Même constat chez les personnes ayant eu recours aux services d’urgence d’un hôpital ou d’une clinique : ils sont 30 % chez les personnes ayant déjà téléconsulté, contre 22 % chez les personnes n’ayant jamais fait appel à la téléconsultation.

Téléconsulter aujourd’hui : qui, comment, pourquoi ?

B3TSI s’est penché plus précisément sur les raisons pour lesquelles 8 % des répondants ont eu recours à la téléconsultation au cours des 12 derniers mois.

  • 66 % ont consulté un médecin généraliste et 30 % un médecin spécialiste,
  • 75 % ont effectué cette téléconsultation depuis leur domicile,
  • 49 % des répondants déclarent que la téléconsultation était le seul moyen d’accéder au médecin en question,
  • 39 % que c’était une situation d’urgence,
  • 37 % que le rendez-vous physique était trop lointain,
  • 20 % que leur médecin traitant était indisponible.

De plus :

  • dans 71 % des cas, les patients ont effectué une téléconsultation pour éviter de se déplacer,
  • 36 % pour éviter du stress,
  • 30 % pour éviter le déplacement en VSL (véhicule sanitaire léger) ou en ambulance.

Téléconsulter, est-ce aussi bien que consulter ?
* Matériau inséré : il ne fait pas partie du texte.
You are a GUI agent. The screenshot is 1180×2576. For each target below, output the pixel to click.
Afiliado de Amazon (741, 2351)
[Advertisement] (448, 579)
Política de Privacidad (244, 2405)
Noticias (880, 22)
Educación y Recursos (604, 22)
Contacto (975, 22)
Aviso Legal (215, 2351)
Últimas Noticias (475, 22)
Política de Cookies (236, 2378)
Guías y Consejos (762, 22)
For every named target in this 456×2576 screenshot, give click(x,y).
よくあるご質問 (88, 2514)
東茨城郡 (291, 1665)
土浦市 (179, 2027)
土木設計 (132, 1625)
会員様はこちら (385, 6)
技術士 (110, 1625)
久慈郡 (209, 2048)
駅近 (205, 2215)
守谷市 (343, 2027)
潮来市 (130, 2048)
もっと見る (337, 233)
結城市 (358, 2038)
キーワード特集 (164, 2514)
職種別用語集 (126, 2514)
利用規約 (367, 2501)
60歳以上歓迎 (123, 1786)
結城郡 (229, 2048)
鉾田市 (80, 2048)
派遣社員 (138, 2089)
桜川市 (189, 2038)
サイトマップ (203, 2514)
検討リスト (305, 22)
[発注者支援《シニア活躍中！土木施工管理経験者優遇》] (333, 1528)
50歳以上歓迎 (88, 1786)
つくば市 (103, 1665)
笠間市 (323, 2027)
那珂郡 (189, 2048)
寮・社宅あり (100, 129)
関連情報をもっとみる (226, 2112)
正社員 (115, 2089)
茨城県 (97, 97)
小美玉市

La téléconsultation ne se résume pas seulement, comme on pourrait le croire, au téléconseil et se place aujourd’hui réellement dans le champ du parcours de soins des personnes malades chroniques y ayant eu recours.

Enfin, du côté de la satisfaction du patient, 10 % sont davantage satisfaits par une téléconsultation que par une consultation classique et 63 % estiment que les deux systèmes sont tout aussi satisfaisants.

Téléconsultation, vers des usages plus fréquents ?

La téléconsultation facilite donc le quotidien de certains malades chroniques. Le système évite le déplacement et le stress procuré par une organisation contraignante et permet surtout un accès au soin facilité et un suivi médical bien plus simplifié. Pourtant, le dispositif est encore très peu utilisé par les malades chroniques, principaux concernés par l’organisation du système de santé.

Et demain, qu’en sera-t-il ? Pour Alexis Bonis Charancle, directeur associé de B3TSI : « le véritable élément de réponse sera connu début juin prochain, avec la publication des résultats de la deuxième édition de cette enquête. 8 mois après la mise en place du remboursement de la téléconsultation, nous pourrons voir si les usages se développent réellement. Affaire à suivre donc… ».

Enquête réalisée sur la base du Chronic Panel de B3TSI, du 14 au 22 novembre 2018, auprès d’un échantillon national représentatif de 1 427 répondants malades chroniques.

Sources : Assurance Maladie, B3TSI 

Articles Similaires

Prix Galien France : ouverture des candidatures pour les prix 2024 !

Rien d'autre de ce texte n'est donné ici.